The west will rue its embrace of protectionism

Germany’s taste for Russian gas over recent decades was a double tragedy. It gave the Kremlin leverage over Europe. But it also gave protectionists throughout the western world a spurious credibility. Look what happens, they say, when strategic industries are open to trade.

The first of these tragedies is fixable: there are substitutes for Russian fossil fuels. The second is here to stay. Within a year of the attack on Ukraine, the US Congress has passed a king’s ransom of domestic industrial aid and a piqued Europe is shaping its own version. The goal has widened: from punishing Russian violence to slowing China’s ascent. So has the key industry: from gas to chips and green tech. Over time, lots of sectors will turn out to be “strategic”. Why not agriculture? Why not the professional services that China will need to master to go from middle to high income?
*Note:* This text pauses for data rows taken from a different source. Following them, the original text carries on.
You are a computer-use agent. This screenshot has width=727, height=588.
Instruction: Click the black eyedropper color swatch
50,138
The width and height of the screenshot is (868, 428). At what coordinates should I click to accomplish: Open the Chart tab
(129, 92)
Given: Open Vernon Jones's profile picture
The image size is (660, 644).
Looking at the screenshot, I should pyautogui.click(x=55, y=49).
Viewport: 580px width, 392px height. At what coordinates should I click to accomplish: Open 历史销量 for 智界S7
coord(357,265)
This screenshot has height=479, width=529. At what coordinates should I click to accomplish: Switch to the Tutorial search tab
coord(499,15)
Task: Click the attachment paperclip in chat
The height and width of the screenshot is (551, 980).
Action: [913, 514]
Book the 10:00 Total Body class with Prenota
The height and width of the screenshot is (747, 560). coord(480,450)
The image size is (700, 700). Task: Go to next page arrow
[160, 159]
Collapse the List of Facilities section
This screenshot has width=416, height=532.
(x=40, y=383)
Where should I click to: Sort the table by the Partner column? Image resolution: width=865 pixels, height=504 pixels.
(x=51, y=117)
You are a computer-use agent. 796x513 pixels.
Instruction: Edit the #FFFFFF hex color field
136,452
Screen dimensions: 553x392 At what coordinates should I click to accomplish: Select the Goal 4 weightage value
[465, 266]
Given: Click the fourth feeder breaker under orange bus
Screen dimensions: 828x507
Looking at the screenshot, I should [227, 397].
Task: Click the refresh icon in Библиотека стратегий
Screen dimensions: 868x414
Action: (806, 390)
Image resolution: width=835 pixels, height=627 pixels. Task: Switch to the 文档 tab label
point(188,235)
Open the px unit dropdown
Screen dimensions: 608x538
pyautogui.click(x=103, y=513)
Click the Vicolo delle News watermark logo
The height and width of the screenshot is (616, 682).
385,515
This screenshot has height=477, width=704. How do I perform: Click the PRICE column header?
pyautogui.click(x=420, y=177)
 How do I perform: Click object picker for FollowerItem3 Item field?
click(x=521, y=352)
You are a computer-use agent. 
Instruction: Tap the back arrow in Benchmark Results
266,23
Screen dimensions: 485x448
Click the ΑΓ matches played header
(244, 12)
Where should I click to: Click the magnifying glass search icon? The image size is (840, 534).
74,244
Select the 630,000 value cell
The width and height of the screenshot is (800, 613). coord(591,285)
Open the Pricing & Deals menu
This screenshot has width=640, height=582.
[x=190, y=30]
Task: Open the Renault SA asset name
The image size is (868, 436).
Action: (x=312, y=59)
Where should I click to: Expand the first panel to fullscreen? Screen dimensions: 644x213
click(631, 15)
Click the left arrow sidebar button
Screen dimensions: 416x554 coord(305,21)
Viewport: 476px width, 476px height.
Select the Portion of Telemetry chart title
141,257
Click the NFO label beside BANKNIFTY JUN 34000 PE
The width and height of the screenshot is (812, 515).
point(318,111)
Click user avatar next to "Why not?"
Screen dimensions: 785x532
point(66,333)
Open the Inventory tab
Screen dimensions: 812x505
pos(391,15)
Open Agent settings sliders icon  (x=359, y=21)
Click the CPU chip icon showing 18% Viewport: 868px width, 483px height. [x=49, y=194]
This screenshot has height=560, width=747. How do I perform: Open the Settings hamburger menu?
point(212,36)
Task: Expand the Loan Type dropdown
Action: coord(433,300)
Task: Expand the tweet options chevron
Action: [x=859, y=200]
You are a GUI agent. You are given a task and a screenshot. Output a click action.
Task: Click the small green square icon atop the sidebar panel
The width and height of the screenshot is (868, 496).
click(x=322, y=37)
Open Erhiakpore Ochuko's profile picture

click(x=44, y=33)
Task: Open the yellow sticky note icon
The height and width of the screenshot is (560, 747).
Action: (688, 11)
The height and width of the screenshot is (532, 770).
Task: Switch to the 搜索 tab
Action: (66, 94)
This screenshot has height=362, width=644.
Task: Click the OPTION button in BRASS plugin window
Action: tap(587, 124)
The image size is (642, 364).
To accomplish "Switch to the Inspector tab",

The west will rue this protectionist turn. Its hard-won cohesion over the past year is already yielding to mistrust, not just between the US and EU, but within the EU, where trading nations with small domestic markets (Sweden) dread the protectionism of big states (France). Perhaps Europe can make America’s Inflation Reduction Act less discriminatory to its own companies. Such is the lobbying power of a 450mn-strong entity. But what of Ireland versus Brussels? What of Australia versus Capitol Hill? Joe Biden “never intended” to beggar “folks who were co-operating with us”. But it is the nature of protectionism that intentions only count at the very start. What takes over is the logic of escalation.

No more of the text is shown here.